**Consigne donnée 1:**
D'après le texte de lecture sur la mort de John Williams Ntwali, de quel journal était-il le rédacteur en chef ?
**Consigne donnée 2:**
Poursuivez le texte sur la mort du journaliste John Williams Ntwali à partir de sa dernière phrase.

**Texte de lecture:**
········

(Nairobi) – Les autorités rwandaises devraient autoriser la tenue d’une enquête efficace, indépendante et transparente sur la mort suspecte de John Williams Ntwali, journaliste d'investigation de premier plan et rédacteur en chef du journal The Chronicles, a déclaré Human Rights Watch aujourd'hui. Ntwali était régulièrement menacé en raison de son travail de journaliste dénonçant les violations des droits humains au Rwanda, et avait fait part de ses inquiétudes quant à sa sécurité à Human Rights Watch, ainsi qu’à d’autres organisations.
« John Williams Ntwali jouait un rôle crucial pour de nombreuses victimes de violations des droits humains au Rwanda, et était souvent le seul journaliste qui osait faire des reportages sur des questions de persécution et de répression politiques », a déclaré Lewis Mudge, directeur pour l'Afrique centrale à Human Rights Watch. « Il existe de nombreuses raisons de remettre en question la théorie d'un accident de la route ; une enquête rapide et efficace, s'appuyant sur une expertise internationale, est essentielle pour déterminer s'il s’agit plutôt d’un meurtre. »
La nouvelle de la mort de John Williams Ntwali a été annoncée dans la soirée du 19 janvier 2023. La police a demandé à son frère d'identifier son corps à la morgue de l'hôpital de Kacyiru, lui disant que Ntwali était décédé dans un accident de la route dans la nuit du 17 au 18 janvier. La police a par ailleurs indiqué au site d’informations New Times que Ntwali est décédé dans un accident de moto dans le quartier de Kimihurura à Kigali, le 18 janvier à 14 h 50, mais à ce jour, n'a pas fourni de détails sur l'accident tels qu'un rapport de police, son emplacement exact ou des informations sur les autres personnes impliquées. Human Rights Watch n'a connaissance d'aucun rapport faisant état d'un accident présumé révélé avant la soirée du 19 janvier.
John Williams Ntwali était régulièrement menacé et attaqué dans les médias pro-gouvernementaux pour ses reportages d'investigation. Il a joué un rôle de premier plan en couvrant et en attirant l'attention sur le sort des habitants du quartier de Kangondo, qu’un différend de longue date oppose aux autorités au sujet des expulsions foncières. Récemment, il avait également publié sur sa chaîne YouTube des vidéos au sujet de personnes qui avaient « disparu » de manière suspecte. Sa dernière vidéo, publiée le 17 janvier, portait sur la disparition signalée d'une rescapée du génocide qui avait déclaré avoir été battue par des policiers en 2018.

········

**Extrait source:**
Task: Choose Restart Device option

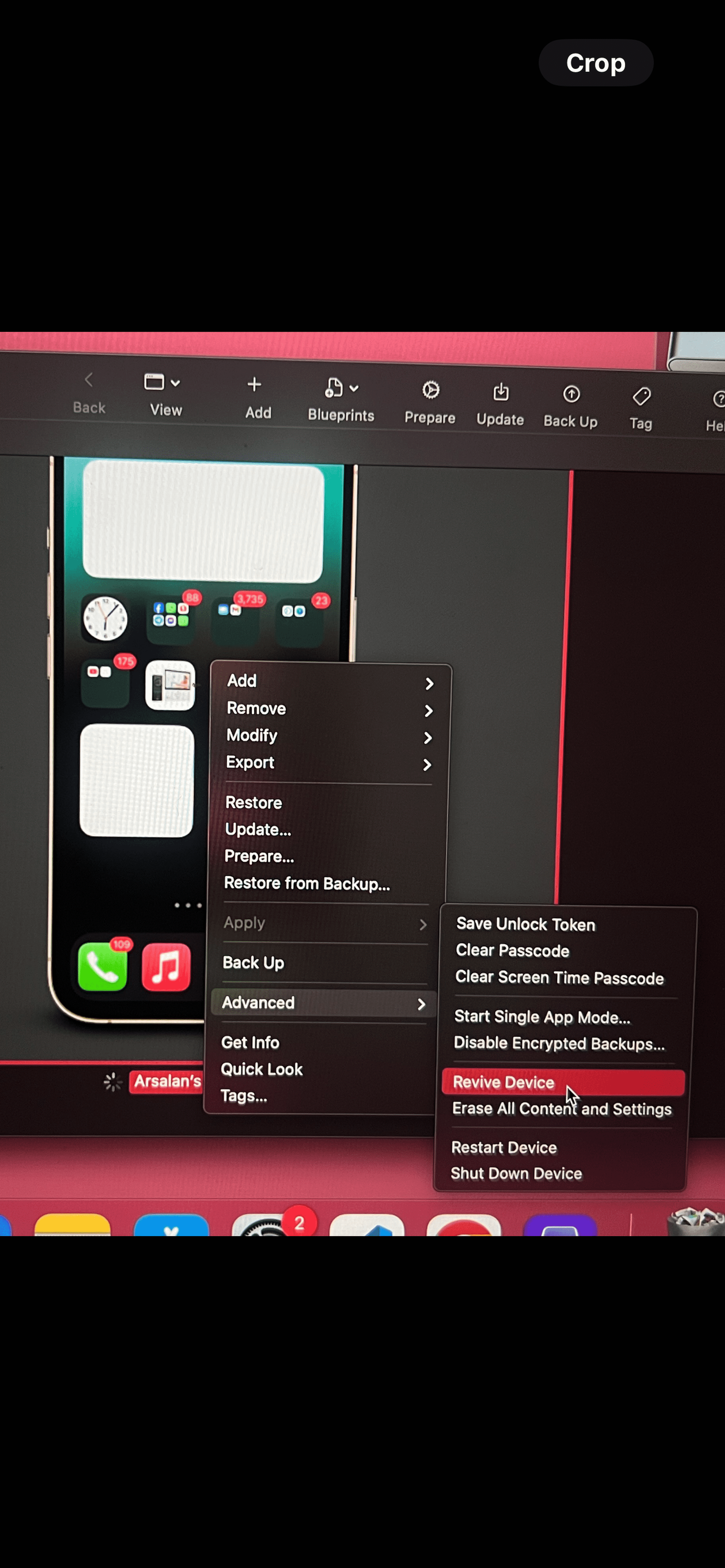Action: [503, 1147]
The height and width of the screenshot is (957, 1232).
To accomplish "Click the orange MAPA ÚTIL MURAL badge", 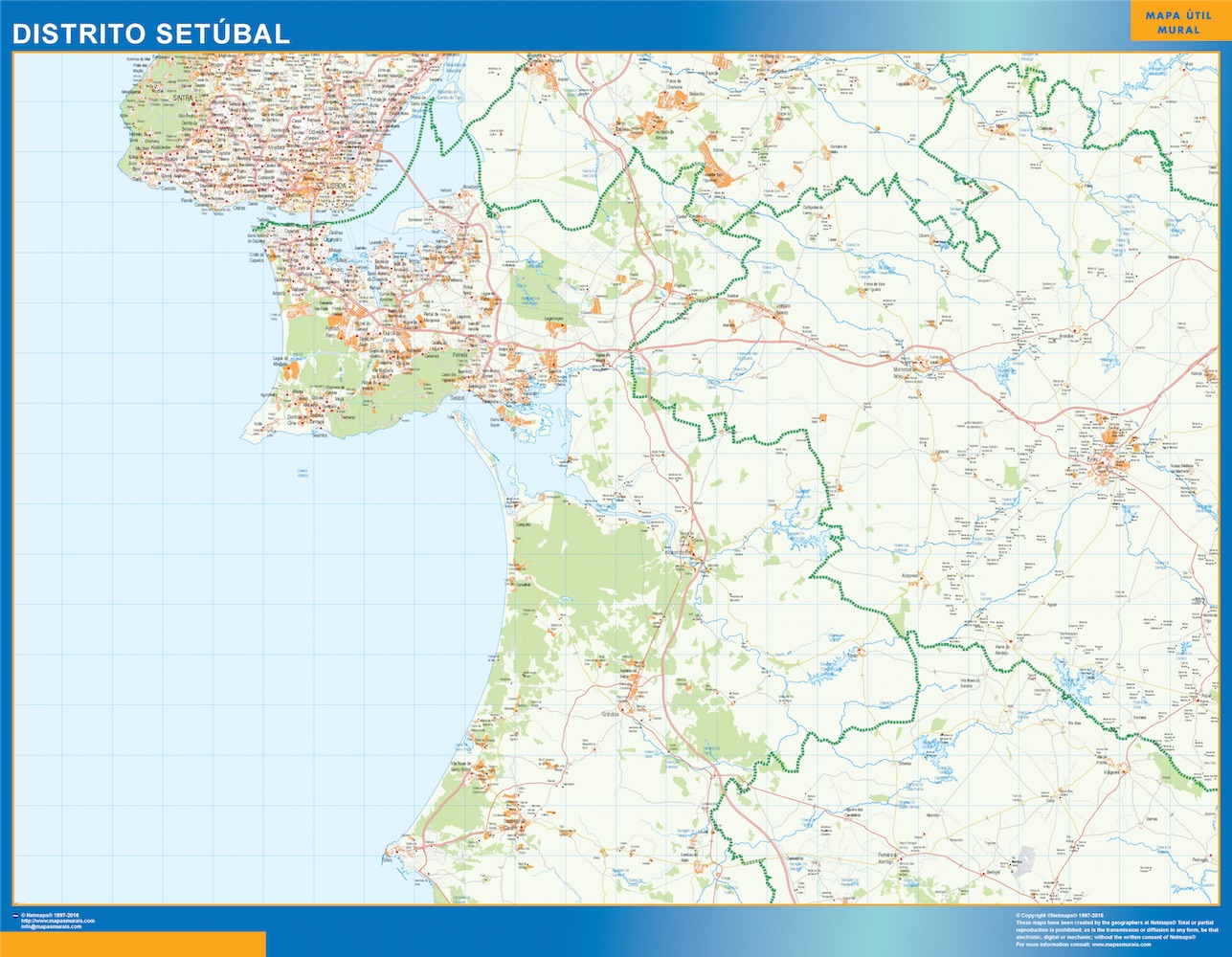I will pos(1177,22).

········

**Réponse finale 1:**
Il était le rédacteur en chef du journal The Chronicles.

**Réponse finale 2:**
Ntwali était également l'un des rares journalistes à couvrir de manière indépendante des procès médiatisés et politisés d’opposants, de journalistes et de commentateurs, et à publier des vidéos sur leurs conditions de détention. En juin 2022, il a décrit à Human Rights Watch les signes de torture qu'il avait lui-même vus dans le cas de certains détracteurs et opposants. Évoquant la réunion des chefs de gouvernement du Commonwealth (Commonwealth Heads of Government Meeting, CHOGM) qui a eu lieu à Kigali ce mois-là, il a également déclaré à Human Rights Watch :
Je ne sais pas ce qui va m'arriver après la CHOGM. On me dit qu'après la CHOGM, ils ne joueront plus avec nous. On me l'a dit cinq ou six fois. Je reçois des appels téléphoniques de numéros privés. Certaines personnes [des services du renseignement] sont venues chez moi deux fois, pour me le dire. La NISS [National Intelligence and Security Services] m'a dit : « Si vous ne changez pas de ton, après la CHOGM, vous verrez ce qui vous arrivera. »
Le 12 juillet, il avait dit à un ami qu'il avait survécu à plusieurs « accidents mis en scène » à Kigali. « Il me parlait des épreuves et des menaces auxquelles il est confronté en raison de son travail de journaliste », a déclaré son ami à Human Rights Watch.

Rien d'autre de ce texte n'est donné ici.